According to the device for generating the highlight video, information to be fused is determined based on the acquired keywords of the title, the start and stop times of the attention object and the attention object, the start and stop times of the attention event and the attention event, and the start and stop times of the hotspot and the hotspot, then, alternative material information is obtained according to the information to be fused, and the highlight video is generated according to the alternative material information. The information to be fused is derived from multiple dimensions of the input video, so that the dimension of the generated alternative material information is high, accurate and comprehensive, different types of collection videos can be generated accordingly, and diversified requirements of users are met.
According to an embodiment of the present application, an electronic device and a readable storage medium are also provided.
Fig. 9 is a block diagram of an electronic device for training an information fusion model or a method for generating a highlight video according to an embodiment of the present application. Electronic devices are intended to represent various forms of digital computers, such as laptops, desktops, workstations, personal digital assistants, servers, blade servers, mainframes, and other appropriate computers. The electronic device may also represent various forms of mobile devices, such as personal digital processing, cellular phones, smart phones, wearable devices, and other similar computing devices. The components shown herein, their connections and relationships, and their functions, are meant to be examples only, and are not meant to limit implementations of the present application that are described and/or claimed herein.

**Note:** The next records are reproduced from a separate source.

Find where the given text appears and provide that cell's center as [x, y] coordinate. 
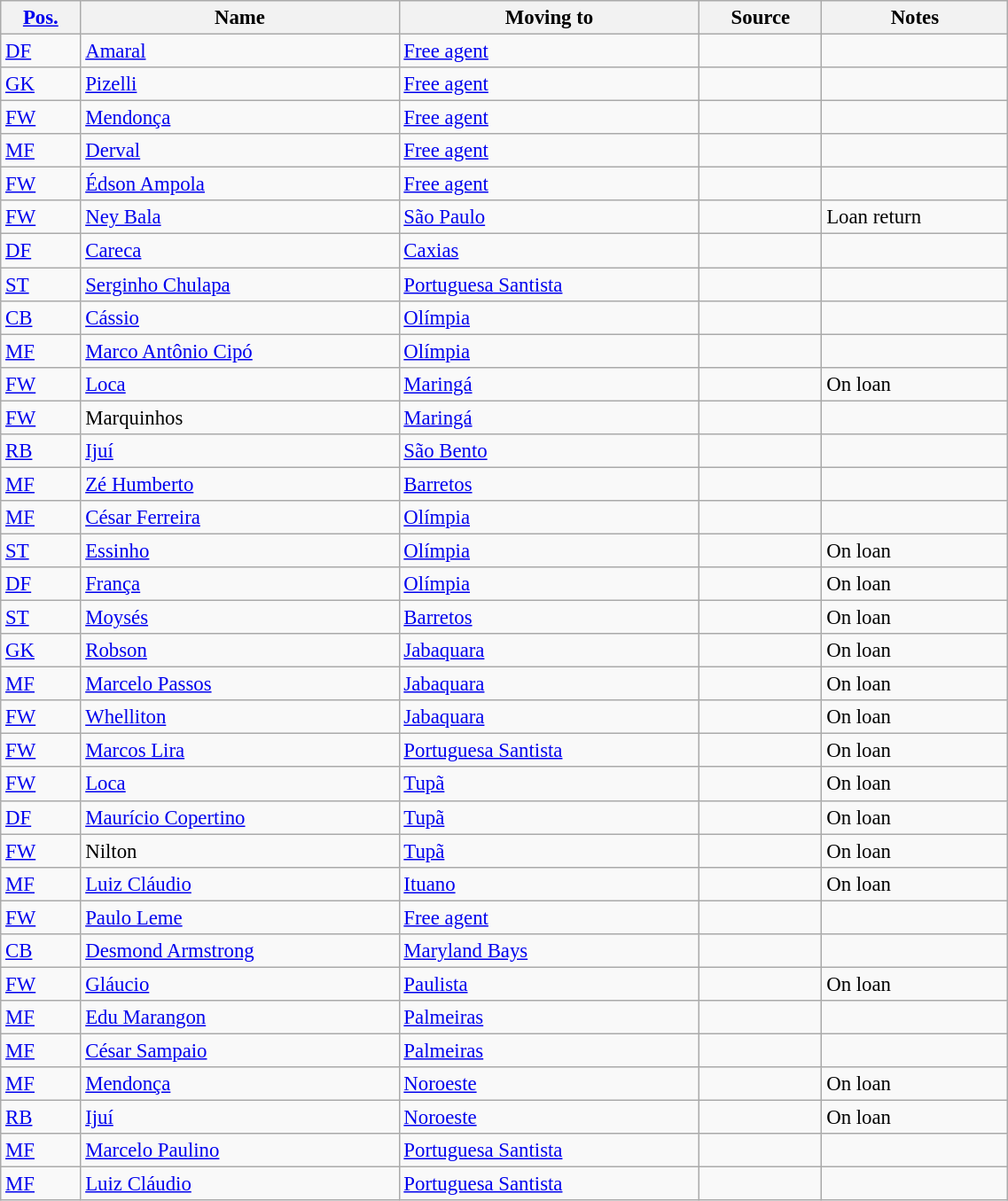
Careca [239, 251]
Notes [915, 18]
Name [239, 18]
Marcelo Passos [239, 684]
Amaral [239, 51]
Marquinhos [239, 418]
Edu Marangon [239, 1018]
Paulista [550, 984]
Cássio [239, 317]
Source [761, 18]
Marcos Lira [239, 751]
Serginho Chulapa [239, 285]
Desmond Armstrong [239, 951]
Caxias [550, 251]
Maurício Copertino [239, 817]
Robson [239, 651]
Nilton [239, 851]
Gláucio [239, 984]
Pizelli [239, 84]
César Sampaio [239, 1051]
Maryland Bays [550, 951]
Pos. [41, 18]
Zé Humberto [239, 484]
Ney Bala [239, 217]
Whelliton [239, 717]
Moving to [550, 18]
Marco Antônio Cipó [239, 351]
São Paulo [550, 217]
Loan return [915, 217]
Marcelo Paulino [239, 1151]
Paulo Leme [239, 918]
Ituano [550, 884]
São Bento [550, 451]
Moysés [239, 618]
Derval [239, 151]
César Ferreira [239, 518]
Essinho [239, 551]
França [239, 584]
Édson Ampola [239, 184]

As shown in fig. 9, the electronic apparatus includes: one or more processors 901, memory 902, and interfaces for connecting the various components, including a high-speed interface and a low-speed interface. The various components are interconnected using different buses and may be mounted on a common motherboard or in other manners as desired. The processor may process instructions for execution within the electronic device, including instructions stored in or on the memory to display graphical information of a GUI on an external input/output apparatus (such as a display device coupled to the interface). In other embodiments, multiple processors and/or multiple buses may be used, along with multiple memories and multiple memories, as desired. Also, multiple electronic devices may be connected, with each device providing portions of the necessary operations (e.g., as a server array, a group of blade servers, or a multi-processor system). Fig. 9 illustrates an example of a processor 901.

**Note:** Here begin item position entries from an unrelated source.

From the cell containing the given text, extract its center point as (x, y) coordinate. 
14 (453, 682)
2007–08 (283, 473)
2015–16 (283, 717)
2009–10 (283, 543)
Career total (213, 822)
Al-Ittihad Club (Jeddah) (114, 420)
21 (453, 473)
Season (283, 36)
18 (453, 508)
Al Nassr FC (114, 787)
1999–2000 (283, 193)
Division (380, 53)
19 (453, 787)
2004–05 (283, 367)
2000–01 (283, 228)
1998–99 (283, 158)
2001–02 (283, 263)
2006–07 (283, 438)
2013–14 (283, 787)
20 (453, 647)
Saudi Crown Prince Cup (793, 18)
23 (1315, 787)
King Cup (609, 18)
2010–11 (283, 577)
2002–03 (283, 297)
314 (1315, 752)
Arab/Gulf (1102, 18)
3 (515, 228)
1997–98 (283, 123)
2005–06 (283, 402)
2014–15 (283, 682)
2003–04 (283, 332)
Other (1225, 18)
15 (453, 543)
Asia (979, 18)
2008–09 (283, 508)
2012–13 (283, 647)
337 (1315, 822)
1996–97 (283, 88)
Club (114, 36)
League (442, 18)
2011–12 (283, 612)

Memory 902 is a non-transitory computer readable storage medium as provided herein. The memory stores instructions executable by the at least one processor to cause the at least one processor to perform a method of training an information fusion model or generating a highlight video provided herein. A non-transitory computer readable storage medium of the present application stores computer instructions for causing a computer to perform a method of training an information fusion model, or generating a highlight video, as provided herein.
The memory 902, which is a non-transitory computer readable storage medium, may be used to store non-transitory software programs, non-transitory computer executable programs, and modules, such as program instructions/modules corresponding to the training information fusion model or the method for generating a highlight video in the embodiment of the present application (for example, the title keyword acquisition module 701, the attention information acquisition module 702, the information to be fused determination module 703, and the model training module 704 shown in fig. 7, or the title keyword acquisition module 801, the attention information acquisition module 802, the information to be fused acquisition module 803, the alternative material information generation module 804, and the highlight video generation module 805 shown in fig. 8). The processor 901 executes various functional applications of the server and data processing by running non-transitory software programs, instructions and modules stored in the memory 902, namely, implementing the method for training the information fusion model or generating the highlight video in the above method embodiments.
The memory 902 may include a program storage area and a data storage area, wherein the program storage area may store an operating system, an application program required for at least one function; the storage data area may store data created from the training information fusion model, or the use of the electronic device that generates the highlight video, or the like. Further, the memory 902 may include high speed random access memory, and may also include non-transitory memory, such as at least one magnetic disk storage device, flash memory device, or other non-transitory solid state storage device. In some embodiments, the memory 902 may optionally include a memory remotely located from the processor 901, which may be connected to an electronic device that trains the information fusion model, or generates the highlight video, over a network. Examples of such networks include, but are not limited to, the internet, intranets, local area networks, mobile communication networks, and combinations thereof.
The electronic device for training the information fusion model or the method for generating the highlight video may further include: an input device 903 and an output device 904. The processor 901, the memory 902, the input device 903 and the output device 904 may be connected by a bus or other means, and fig. 9 illustrates the connection by a bus as an example.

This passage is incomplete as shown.